Charles S. Peirce, the turn-of-the-century American philosopher, liked to talk about the "one
law of mind." He gave this law many different formulations, the most suggestive of which was
only five words: "the tendency to take habits". This simple, potent idea is at the heart of the
theory of mind to be presented in the following chapters. But instead, of "habits", I prefer to
speak of "patterns". And rather than taking "habit" or "pattern" as a primitive undefined term, I will begin by providing a sketchy but completely rigorous mathematical theory of pattern.
As I understand it, the concept of pattern relies on two simpler ideas: combination and
complexity. More precisely, in order to talk about certain entities being patterns in other entities, we must have
1) some way of combining certain pairs of entities y and z to obtain a third entity called y*z
2) some way of computing, for every entity x, a nonnegative real number %x% called the
complexity of x Any set of entities which fulfills these requirements may be called a pattern space. Formally, we may say:
Definition 3.1: A pattern space is a set (S,*,% %), where S is a set, * is a binary operation
defined on some subset of SxS, and % % is a map from S into the nonnegative real numbers.
Let’s consider a simple example: Turing machines and finite binary sequences. If y is a Turing
machine and z is a finite binary sequence, then there is a natural way of combining x and y — just put y on the input tape of the Turing machine, extending to the right of the tape head. In this case, we can define x*y to be the binary sequence which appears on the tape of the Turing
machine y after, having been started with z on its tape, its program finishes running. It is true that there is no guarantee the Turing machine will ever stop running. But if it doesn’t, we can simply consider x*y to be undefined, and leave it at that.

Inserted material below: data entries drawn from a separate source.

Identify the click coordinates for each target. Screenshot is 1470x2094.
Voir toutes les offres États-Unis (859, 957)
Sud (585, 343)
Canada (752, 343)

As for requirement number 2, we can define the complexity %z% of a finite binary sequence z
as its length. And, roughly speaking, we can define the complexity %y% of a Turing machine y
as the length of its program. More precisely, %y% might be defined as length of the code
number which, when fed into a certain universal Turing machine, enables that Turing machine to
act exactly like machine y in every situation. Here %y% and %z% are nonnegative numbers, so
the set of Turing machines and finite binary sequences is a pattern space.
Since we shall be returning to this example again and again, it is worth formulating a specific
notation. Let %z%T denote the length of a finite binary sequence z, and let %y%T denote the
length of the program y.
Now we are prepared to ask: what is a pattern?
First of all, a pattern is a pattern in something, in some entity x. Secondly, a pattern is an
ordered pair of entities, denoted (y,z). And finally, we have what I shall call the fundamental
Definition 3.2: Let a, b, and c denote constant, nonnegative numbers.
Then an ordered pair (y,z) is a pattern in x if x=y*z and
a%y% + b%z% + cC(y,z) < %x%.
The only unfamiliar term here is C(y,z). This denotes the complexity of obtaining x from (y,z).
If y is a Turing machine program and z is a finite binary sequence, we shall let CT(y,z) denote the number of time steps which the Turing machine takes to stop when equipped with program y and
given z as initial input.
For many purposes, the numbers a, b and c are not important. Often they can all be taken to
equal 1, and then they don’t appear in the formula at all. But in some cases it may be useful to set a=b=1 and c=0, for instance. Then the formula reads %y% + %z% < %x%. The constants lend
the formula an element of flexibility.
Intuitively, an ordered pair (y,z) is a pattern in x if the complexity of y, plus the complexity of z, plus the complexity of getting x out of y and z, is less than the complexity of x. In other words, an ordered pair (y,z) is a pattern in x if it is simpler to represent x in terms of y and z than it is to say "x". The constants a, b and c just weight things: if a=3/4 and b=5/4, for example, then the complexity of y counts less than the complexity of z.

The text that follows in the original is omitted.